Rachel Yehuda’s closing insights to Krista Tippett about resilience rang another couple of bells for me.
“What I hear from trauma survivors, what I’m always struck with is how upsetting it is when other people don’t help, or don’t acknowledge, or respond very poorly to needs or distress. I’m very struck by that.”
Oh, man. This is the truest and most certain way to strike cruelly at somebody’s heart– remain stonily silent in the face of their pain.
“And I’m very struck by how many Holocaust survivors got through because there was one person that became the focus of their survival, or they were the focus of that person’s survival. So how we behave towards one another, individually and in society, I think, can really make a very big difference in, honestly, the effects of environmental events on our molecular biology. [laughs]”
Oh, boy. We live in what Henry Giroux rightfully calls a Culture of Cruelty. The message could not be more explicit: your worth as a person is directly tied to your wealth, as we see most directly in wrongful death awards. How we treat each other, as a society, is beyond shameful. But I am more struck by the first part of that statement, how one other good person in your life can give you reason not to succumb to despair.
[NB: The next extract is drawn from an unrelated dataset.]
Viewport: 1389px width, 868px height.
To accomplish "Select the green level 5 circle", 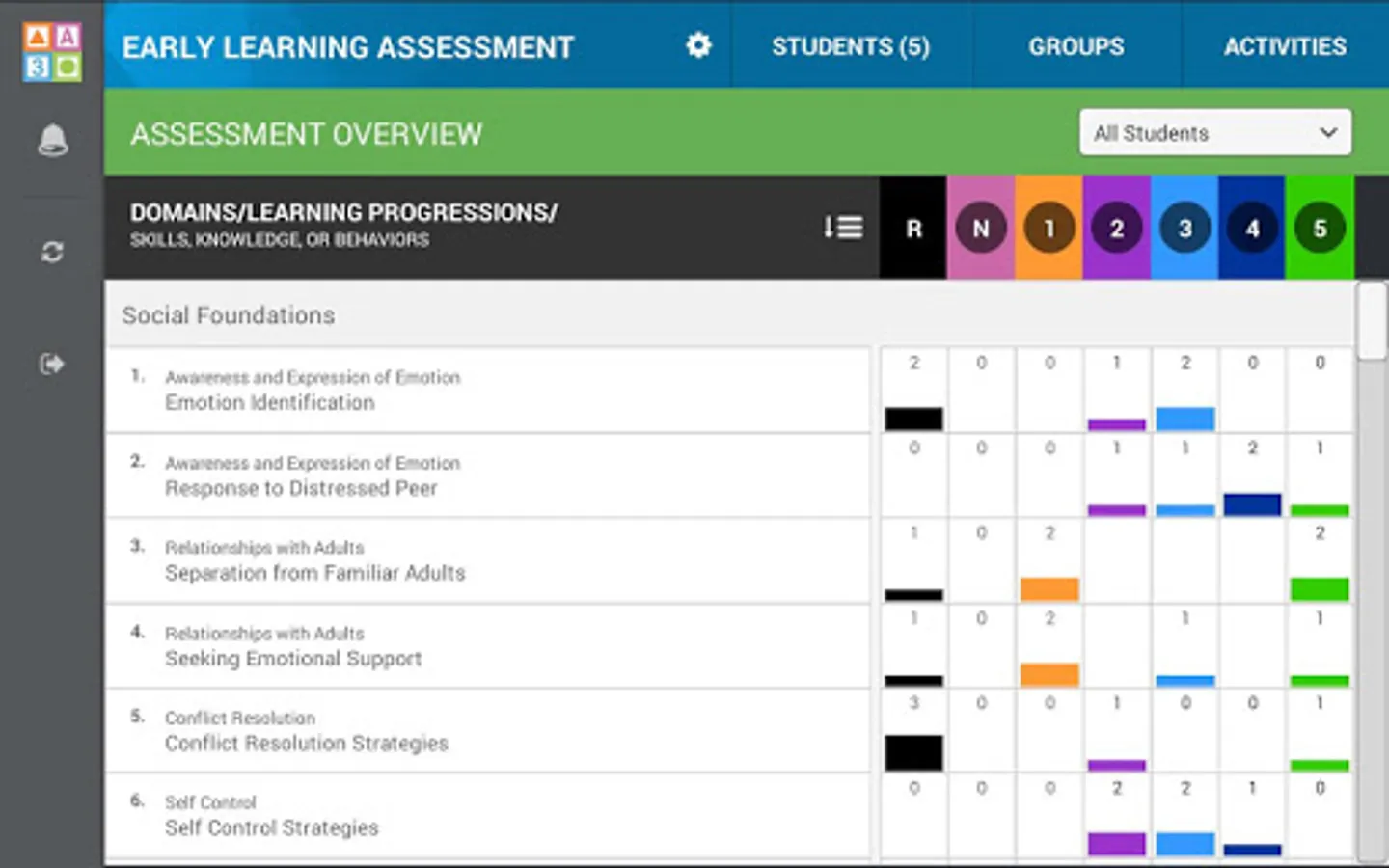I will 1320,229.
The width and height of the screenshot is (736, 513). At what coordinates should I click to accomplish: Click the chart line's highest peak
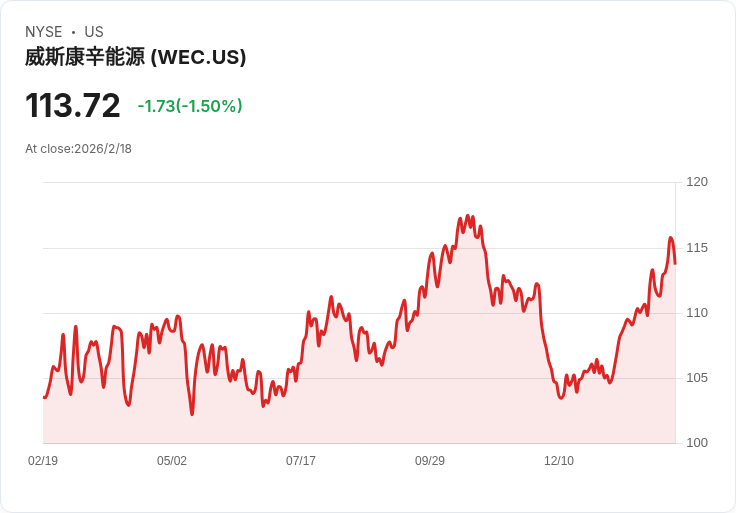point(465,216)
I recall Primo Levi, in his memoir of his time in Auschwitz, describing a fellow prisoner who, simply by being a good guy, not being twisted beyond recognition by the inhuman pressures of life in the death camp, gave Levi enough hope to enable him to survive. One man, simply by remaining friendly and decent to others, enabled Levi to picture life beyond the borders of Auschwitz. He credits this man with his being able to cling to reason enough to survive an unimaginable nightmare.
Now, suppose you have one person, a person who listens to you, doesn’t dismiss your pain, supports you when you’re anxious, gives you the strong feeling that you are important and have value as a person. What if this same person, in a moment of high stress, once threatened to cut your throat, after killing your parents and burning your kids alive? Ah, nothing is simple, my friends.
To mention this, in the context of this conversation, may strike some readers as insane. Think of it, though, the desperation not be alone in a frightening, violent culture where fear is broadcast to us around the clock, fear that drives hatred and rage and ratings and shopping and elections, can become so great that we will accept the love and support of someone who also, in a moment of crisis for them, raged that they would murder us. Many women every year are killed by such mates, otherwise loving but liable to snap and do unspeakable things when the stress gets to be unbearable for them.
I shudder for our species when I consider that many spouses would rather hide the shame of this potentially fatal compromise than enter into any kind of conversation about their alternatives. That imagined chat is much more terrifying than a ONE TIME threat to cut their throat. The only one she can even imagine having that talk with is the one who, if he snaps, would end her life. Imagine that.